Future Research Plans
- Finish categorizing the synthetic CDREs using our high throughput electrostimulation device.
- We also plan to apply our optimized high throughput experimentation technique to a library of synthetic CDRE sequences we have developed to characterize their voltage activation domains. We hope this library might allow others to have a more fine-grained control over the voltage response in their cells.
- We hope to develop a genetic switch utilizing the repressible operator already present on FKS2.
- We noticed a lack of iGEM compatibility with the officially supported yeast chassis. We plan to develop an iGEM-compatible plasmid for yeast with a yeast-optimized origin of replication and markers. A shuttle vector would also be useful, enabling DNA to be stored or copied in bacteria and quickly transfered for testing in yeast.
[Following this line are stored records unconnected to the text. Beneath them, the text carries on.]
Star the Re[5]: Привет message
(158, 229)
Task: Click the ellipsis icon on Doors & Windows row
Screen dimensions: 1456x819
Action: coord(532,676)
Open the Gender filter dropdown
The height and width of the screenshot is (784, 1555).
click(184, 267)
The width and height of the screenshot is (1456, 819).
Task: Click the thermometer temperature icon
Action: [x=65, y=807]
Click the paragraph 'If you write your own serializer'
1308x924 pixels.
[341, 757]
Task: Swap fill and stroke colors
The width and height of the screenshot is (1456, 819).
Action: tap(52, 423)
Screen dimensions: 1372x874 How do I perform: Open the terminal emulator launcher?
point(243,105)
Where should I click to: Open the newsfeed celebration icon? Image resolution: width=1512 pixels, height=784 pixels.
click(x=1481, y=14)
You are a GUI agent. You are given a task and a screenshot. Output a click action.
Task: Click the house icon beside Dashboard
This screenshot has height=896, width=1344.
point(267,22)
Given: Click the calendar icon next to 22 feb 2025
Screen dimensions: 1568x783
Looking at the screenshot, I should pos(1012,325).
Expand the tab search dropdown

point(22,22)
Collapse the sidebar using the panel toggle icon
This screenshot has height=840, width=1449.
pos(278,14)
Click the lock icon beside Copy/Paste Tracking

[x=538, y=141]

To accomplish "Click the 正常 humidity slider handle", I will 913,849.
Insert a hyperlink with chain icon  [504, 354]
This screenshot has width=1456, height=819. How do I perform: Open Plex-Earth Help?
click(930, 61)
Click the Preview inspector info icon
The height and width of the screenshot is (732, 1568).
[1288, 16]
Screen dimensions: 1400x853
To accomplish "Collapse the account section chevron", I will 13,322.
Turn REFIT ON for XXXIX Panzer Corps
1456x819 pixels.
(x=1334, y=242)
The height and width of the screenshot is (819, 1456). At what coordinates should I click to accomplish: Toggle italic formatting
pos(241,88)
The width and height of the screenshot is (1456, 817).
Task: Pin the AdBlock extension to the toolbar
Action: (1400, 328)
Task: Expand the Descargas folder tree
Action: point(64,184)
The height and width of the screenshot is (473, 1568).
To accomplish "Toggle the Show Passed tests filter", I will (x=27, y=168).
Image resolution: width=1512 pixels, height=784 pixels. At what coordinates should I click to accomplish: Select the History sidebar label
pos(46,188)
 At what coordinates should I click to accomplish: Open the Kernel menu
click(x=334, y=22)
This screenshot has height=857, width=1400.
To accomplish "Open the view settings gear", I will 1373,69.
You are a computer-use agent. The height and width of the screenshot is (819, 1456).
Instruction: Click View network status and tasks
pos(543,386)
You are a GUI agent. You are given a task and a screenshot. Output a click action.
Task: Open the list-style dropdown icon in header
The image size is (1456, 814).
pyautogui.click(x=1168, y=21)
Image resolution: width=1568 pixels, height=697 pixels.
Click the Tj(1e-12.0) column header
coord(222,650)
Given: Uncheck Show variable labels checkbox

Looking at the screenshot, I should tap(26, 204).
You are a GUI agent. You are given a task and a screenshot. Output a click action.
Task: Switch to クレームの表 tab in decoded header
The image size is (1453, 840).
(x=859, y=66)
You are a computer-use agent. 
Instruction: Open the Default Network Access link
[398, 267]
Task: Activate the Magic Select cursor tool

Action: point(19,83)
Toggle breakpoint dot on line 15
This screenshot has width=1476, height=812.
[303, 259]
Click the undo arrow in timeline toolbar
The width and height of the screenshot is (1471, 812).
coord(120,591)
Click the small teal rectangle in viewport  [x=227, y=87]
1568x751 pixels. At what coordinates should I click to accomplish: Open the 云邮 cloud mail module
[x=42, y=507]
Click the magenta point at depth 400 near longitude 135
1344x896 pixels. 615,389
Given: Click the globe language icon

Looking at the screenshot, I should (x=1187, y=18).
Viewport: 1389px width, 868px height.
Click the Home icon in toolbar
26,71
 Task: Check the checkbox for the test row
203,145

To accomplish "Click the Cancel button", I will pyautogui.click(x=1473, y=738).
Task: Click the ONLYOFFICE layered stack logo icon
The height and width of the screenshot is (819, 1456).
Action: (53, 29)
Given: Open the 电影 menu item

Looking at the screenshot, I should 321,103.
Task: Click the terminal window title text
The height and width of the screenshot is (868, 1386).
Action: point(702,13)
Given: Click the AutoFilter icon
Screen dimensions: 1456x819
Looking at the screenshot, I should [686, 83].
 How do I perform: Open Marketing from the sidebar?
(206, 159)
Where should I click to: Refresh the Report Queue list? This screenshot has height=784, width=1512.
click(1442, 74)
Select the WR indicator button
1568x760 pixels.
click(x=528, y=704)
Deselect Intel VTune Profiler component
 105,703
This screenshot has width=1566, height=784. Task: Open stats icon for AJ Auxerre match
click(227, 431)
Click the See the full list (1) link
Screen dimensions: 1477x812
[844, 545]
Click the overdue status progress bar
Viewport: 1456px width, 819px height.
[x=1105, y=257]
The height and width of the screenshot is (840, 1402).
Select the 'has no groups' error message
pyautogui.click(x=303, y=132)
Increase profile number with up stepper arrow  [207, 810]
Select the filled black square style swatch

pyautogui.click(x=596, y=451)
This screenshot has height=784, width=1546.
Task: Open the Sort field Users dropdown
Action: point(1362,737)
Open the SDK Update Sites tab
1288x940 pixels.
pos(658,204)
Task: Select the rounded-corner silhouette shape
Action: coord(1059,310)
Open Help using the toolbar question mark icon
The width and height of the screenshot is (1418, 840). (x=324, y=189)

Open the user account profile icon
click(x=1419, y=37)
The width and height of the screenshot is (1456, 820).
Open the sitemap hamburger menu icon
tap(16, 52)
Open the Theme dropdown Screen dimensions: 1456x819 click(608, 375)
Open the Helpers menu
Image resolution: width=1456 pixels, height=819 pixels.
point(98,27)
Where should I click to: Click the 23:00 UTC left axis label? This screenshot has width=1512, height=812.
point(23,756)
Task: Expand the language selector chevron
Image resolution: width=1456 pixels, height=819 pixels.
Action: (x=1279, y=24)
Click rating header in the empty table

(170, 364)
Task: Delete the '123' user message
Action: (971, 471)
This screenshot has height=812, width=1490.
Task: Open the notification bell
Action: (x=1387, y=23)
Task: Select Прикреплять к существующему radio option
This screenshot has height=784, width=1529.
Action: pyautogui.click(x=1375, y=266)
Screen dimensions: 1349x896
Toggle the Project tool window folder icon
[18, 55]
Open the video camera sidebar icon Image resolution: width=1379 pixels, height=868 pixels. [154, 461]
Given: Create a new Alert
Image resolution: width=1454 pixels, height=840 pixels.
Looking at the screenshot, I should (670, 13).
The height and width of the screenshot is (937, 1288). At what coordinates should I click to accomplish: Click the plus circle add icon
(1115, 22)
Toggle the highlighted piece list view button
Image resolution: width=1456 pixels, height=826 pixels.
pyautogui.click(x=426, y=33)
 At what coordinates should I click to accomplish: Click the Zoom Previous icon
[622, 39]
Our project would not be possible in a prokaryotic chassis. We feel that iGEM's apparent focus on E. coli may hinder the development of parts and systems that require eukaryotic organisms.
References
- Long Cai, Chiraj K. Dalal & Michael B. Elowitz. Frequency-modulated nuclear localization bursts coordinate gene regulation. Nature (2008).
- Yoshimoto et al. Genome-wide analysis of gene expression regulated by the calcineurin/Crz1p signaling pathway in Saccharomyces cerevisiae. J Biol. Chem. (2002).